Given entries.
■ ■ ■ ■ ■

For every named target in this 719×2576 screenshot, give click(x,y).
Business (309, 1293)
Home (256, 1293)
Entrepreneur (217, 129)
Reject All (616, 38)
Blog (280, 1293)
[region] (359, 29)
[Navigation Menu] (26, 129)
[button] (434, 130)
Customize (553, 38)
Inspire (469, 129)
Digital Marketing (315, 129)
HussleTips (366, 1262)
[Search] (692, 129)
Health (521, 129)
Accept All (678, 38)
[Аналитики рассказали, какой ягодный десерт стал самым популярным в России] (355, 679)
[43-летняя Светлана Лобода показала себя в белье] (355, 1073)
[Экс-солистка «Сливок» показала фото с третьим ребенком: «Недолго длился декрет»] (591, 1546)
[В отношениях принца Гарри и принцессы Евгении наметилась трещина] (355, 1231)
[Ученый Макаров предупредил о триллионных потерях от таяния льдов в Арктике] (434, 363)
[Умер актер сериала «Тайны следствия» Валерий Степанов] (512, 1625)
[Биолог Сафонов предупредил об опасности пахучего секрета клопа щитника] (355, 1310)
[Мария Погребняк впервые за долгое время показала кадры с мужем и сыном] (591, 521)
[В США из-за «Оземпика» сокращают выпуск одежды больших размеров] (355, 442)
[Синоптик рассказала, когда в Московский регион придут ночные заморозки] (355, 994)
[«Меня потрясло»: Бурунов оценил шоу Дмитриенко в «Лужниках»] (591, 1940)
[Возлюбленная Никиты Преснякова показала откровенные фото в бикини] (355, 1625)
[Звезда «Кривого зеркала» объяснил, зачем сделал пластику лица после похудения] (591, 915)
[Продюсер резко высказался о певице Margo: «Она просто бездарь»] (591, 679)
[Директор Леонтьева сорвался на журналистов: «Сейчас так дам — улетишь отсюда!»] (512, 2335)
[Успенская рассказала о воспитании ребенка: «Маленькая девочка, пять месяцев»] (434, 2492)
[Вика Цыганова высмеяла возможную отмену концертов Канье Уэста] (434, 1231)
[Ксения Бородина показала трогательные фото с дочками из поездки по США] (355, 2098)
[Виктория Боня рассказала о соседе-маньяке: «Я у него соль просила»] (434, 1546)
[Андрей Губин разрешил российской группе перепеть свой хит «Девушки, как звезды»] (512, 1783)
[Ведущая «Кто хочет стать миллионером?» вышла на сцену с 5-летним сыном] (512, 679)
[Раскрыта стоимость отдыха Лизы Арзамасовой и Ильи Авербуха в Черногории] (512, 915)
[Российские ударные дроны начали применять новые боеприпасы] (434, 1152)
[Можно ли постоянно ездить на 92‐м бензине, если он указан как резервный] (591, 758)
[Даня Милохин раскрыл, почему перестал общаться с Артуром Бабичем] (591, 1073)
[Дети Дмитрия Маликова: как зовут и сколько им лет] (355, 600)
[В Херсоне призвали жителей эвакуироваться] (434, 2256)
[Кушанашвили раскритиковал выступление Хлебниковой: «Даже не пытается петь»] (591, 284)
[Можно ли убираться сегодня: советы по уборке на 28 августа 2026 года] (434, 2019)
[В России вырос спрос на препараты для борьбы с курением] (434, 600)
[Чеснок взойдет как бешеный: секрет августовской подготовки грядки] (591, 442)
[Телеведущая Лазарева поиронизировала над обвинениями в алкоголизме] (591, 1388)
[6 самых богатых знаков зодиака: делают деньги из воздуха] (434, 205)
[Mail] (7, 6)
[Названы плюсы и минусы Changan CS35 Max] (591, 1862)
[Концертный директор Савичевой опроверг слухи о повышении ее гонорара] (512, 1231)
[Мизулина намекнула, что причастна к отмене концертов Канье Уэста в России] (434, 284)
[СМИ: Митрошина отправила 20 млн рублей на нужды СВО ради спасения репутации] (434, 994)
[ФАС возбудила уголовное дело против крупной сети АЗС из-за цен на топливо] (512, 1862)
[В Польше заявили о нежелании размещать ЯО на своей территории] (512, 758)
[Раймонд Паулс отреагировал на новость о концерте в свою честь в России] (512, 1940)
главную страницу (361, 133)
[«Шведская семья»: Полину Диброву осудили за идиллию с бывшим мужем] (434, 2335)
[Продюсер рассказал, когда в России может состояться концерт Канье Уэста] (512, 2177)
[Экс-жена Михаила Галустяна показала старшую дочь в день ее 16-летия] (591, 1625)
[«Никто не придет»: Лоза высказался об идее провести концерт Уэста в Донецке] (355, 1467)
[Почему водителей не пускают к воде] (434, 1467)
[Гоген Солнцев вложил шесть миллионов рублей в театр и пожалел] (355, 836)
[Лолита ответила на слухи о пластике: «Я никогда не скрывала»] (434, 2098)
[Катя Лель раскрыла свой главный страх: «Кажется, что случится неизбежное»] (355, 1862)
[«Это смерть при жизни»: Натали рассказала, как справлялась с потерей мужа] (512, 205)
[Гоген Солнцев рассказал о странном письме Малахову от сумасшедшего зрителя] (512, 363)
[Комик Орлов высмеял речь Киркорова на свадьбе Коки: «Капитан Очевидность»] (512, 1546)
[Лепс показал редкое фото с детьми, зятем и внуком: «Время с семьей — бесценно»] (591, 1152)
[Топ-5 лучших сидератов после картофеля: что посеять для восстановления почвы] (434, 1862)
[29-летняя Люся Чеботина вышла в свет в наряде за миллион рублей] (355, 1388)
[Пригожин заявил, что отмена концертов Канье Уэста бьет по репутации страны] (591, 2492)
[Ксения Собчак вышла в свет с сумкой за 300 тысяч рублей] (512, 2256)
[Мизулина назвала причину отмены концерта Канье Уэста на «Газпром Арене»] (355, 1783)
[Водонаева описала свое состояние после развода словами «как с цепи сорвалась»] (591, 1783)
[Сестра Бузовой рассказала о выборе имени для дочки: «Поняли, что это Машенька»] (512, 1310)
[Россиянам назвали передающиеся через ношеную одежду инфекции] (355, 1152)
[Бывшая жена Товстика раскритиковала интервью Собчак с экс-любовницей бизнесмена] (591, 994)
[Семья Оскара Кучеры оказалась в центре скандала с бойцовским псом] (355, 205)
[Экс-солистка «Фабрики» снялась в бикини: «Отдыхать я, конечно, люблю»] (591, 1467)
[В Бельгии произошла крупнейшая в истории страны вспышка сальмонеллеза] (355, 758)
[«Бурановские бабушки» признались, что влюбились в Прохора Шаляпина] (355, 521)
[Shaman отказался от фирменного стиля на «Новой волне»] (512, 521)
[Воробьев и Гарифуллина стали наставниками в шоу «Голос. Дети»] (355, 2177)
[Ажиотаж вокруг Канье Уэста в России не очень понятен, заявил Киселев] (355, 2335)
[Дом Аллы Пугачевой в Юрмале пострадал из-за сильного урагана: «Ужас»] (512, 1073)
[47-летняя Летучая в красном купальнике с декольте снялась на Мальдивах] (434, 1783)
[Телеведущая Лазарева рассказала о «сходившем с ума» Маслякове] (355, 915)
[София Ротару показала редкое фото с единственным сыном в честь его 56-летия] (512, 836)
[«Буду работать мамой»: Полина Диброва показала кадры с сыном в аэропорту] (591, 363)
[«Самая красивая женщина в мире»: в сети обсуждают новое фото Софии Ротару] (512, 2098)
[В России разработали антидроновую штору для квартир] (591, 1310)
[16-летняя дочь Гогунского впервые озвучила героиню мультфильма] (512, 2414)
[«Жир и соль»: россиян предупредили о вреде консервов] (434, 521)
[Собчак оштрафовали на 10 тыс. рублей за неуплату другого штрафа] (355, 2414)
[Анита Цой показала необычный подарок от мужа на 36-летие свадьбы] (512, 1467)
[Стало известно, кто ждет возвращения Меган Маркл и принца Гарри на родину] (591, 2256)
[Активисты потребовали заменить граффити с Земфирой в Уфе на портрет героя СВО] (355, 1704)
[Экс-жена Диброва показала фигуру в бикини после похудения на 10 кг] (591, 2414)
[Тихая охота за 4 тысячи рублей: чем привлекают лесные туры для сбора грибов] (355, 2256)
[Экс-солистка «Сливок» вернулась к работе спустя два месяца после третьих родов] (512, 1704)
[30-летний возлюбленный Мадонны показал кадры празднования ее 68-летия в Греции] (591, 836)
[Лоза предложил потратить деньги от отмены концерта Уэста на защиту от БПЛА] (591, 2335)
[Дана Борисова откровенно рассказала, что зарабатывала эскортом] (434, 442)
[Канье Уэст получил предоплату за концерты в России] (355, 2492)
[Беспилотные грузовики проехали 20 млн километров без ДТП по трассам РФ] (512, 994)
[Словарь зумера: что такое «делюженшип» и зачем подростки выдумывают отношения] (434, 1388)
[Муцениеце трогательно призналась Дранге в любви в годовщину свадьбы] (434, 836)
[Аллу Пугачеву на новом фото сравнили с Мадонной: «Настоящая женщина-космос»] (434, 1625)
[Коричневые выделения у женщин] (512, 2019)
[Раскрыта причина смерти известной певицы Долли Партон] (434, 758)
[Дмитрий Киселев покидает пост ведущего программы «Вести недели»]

■ ■ ■ ■ ■

Reproduce, exactly as they stand in the data above, the lines from the one that holds "Донецке] (355, 1467)" to the one that holds "[Катя Лель раскрыла", inclusive.

Solution to the problem.
[«Никто не придет»: Лоза высказался об идее провести концерт Уэста в Донецке] (355, 1467)
[Почему водителей не пускают к воде] (434, 1467)
[Гоген Солнцев вложил шесть миллионов рублей в театр и пожалел] (355, 836)
[Лолита ответила на слухи о пластике: «Я никогда не скрывала»] (434, 2098)
[Катя Лель раскрыла свой главный страх: «Кажется, что случится неизбежное»] (355, 1862)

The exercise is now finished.